Greece’s finance minister presented details of harsh spending cuts and tax hikes to a parliamentary committee on Friday, after tough negotiations with the country’s international creditors.
The measures are to be voted on in parliament next week in two bills that must pass if Greece is to receive a critical installment of its international bailout loans next month, in time to prevent a potentially disastrous default that could drag down European banks and affect other financially troubled European countries.
Thursday was a very unpleasant day for me, because I had to tell bitter truths, and we had to agree on very tough measures, measures which also include the element of injustice and the element of over taxation, “Finance Minister Evangelos Venizelos told the financial affairs committee.
He said he could not rule out having to impose even more measures during his tenure as finance minister, although he and his deputies would try to ensure that would not be necessary.
“We can’t keep coming back every so often and ask for corrective measures, but I won’t state that I will never introduce more measures while I am finance minister and am handling a crisis,” he said. “We … will make every humanly possible effort to execute the budget and the midterm programme without new measures. But the result depends on the state as a whole, the public administration, the whole market, the tax compliance of all citizens.”
The eur028 billion austerity bill and an additional implementation bill will be voted on by Thursday afternoon. Angered by measures that include higher taxes for those earning around the minimum wage, unions have called for a 48-hour general strike next Tuesday and Wednesday, during the parliamentary debate.
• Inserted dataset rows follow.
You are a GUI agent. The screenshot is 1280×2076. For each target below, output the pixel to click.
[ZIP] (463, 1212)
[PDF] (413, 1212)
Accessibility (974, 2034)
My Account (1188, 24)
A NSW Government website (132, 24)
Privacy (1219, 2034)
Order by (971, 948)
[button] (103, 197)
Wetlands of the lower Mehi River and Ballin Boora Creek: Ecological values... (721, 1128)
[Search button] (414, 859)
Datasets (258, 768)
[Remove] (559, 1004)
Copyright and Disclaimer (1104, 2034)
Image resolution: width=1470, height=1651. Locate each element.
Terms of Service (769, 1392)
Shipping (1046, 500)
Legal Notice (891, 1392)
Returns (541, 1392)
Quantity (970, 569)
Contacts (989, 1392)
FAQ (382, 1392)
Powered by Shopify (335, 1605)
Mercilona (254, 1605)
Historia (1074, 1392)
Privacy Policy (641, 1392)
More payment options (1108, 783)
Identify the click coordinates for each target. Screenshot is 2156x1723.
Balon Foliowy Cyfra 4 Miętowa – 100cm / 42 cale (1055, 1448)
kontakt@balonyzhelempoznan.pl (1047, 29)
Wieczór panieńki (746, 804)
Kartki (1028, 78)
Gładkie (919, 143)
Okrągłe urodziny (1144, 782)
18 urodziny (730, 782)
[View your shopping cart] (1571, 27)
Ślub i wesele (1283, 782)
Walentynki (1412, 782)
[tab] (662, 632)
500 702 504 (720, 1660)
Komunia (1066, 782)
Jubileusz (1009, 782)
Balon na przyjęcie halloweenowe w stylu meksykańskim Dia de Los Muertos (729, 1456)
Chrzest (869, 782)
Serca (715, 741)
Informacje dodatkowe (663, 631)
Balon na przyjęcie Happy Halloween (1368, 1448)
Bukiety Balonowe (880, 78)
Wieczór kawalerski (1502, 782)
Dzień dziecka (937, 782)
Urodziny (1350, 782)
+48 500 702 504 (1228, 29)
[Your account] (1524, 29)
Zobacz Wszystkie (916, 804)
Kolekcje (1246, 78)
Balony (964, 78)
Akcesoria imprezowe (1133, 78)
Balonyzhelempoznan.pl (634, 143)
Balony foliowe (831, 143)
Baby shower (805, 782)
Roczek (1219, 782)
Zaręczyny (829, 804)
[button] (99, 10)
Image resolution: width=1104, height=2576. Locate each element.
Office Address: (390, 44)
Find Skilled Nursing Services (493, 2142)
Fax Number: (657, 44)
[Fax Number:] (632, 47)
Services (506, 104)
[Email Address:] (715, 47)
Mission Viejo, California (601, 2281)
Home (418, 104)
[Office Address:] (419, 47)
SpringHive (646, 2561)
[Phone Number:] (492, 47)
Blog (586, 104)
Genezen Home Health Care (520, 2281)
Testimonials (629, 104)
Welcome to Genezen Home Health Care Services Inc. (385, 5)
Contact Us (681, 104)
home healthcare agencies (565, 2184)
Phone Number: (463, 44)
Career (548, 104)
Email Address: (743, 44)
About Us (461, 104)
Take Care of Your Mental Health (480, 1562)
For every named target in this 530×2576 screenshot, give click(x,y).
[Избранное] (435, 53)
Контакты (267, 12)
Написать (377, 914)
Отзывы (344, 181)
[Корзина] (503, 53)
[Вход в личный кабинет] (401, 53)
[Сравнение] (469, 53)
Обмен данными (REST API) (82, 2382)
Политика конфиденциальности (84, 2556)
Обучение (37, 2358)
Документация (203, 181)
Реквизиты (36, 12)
Greeks have also faced intermittent power cuts for days as workers at the country’s power company continue 48-hour rolling strikes. The company filed a suit in an Athens court Friday asking for the strike to be declared illegal — a move which, if approved, would force the employees back to work. The court said it would issue a final decision today, Associated Press reports.
The organization’s union objects to the company being privatized as part of an ambitious drive to raise euro 50 billion by selling state assets by 2015.
“We are not in a position at the moment to make the choices we would want to make,” Venizelos said in his speech in the parliamentary committee.
Despite receiving a euro 110 billion package of rescue loans from other European Union countries that use the euro and from the International Monetary Fund last year, Greece has found itself in need of more help as it struggles to meet revenue and cost-cutting targets in the midst of a recession.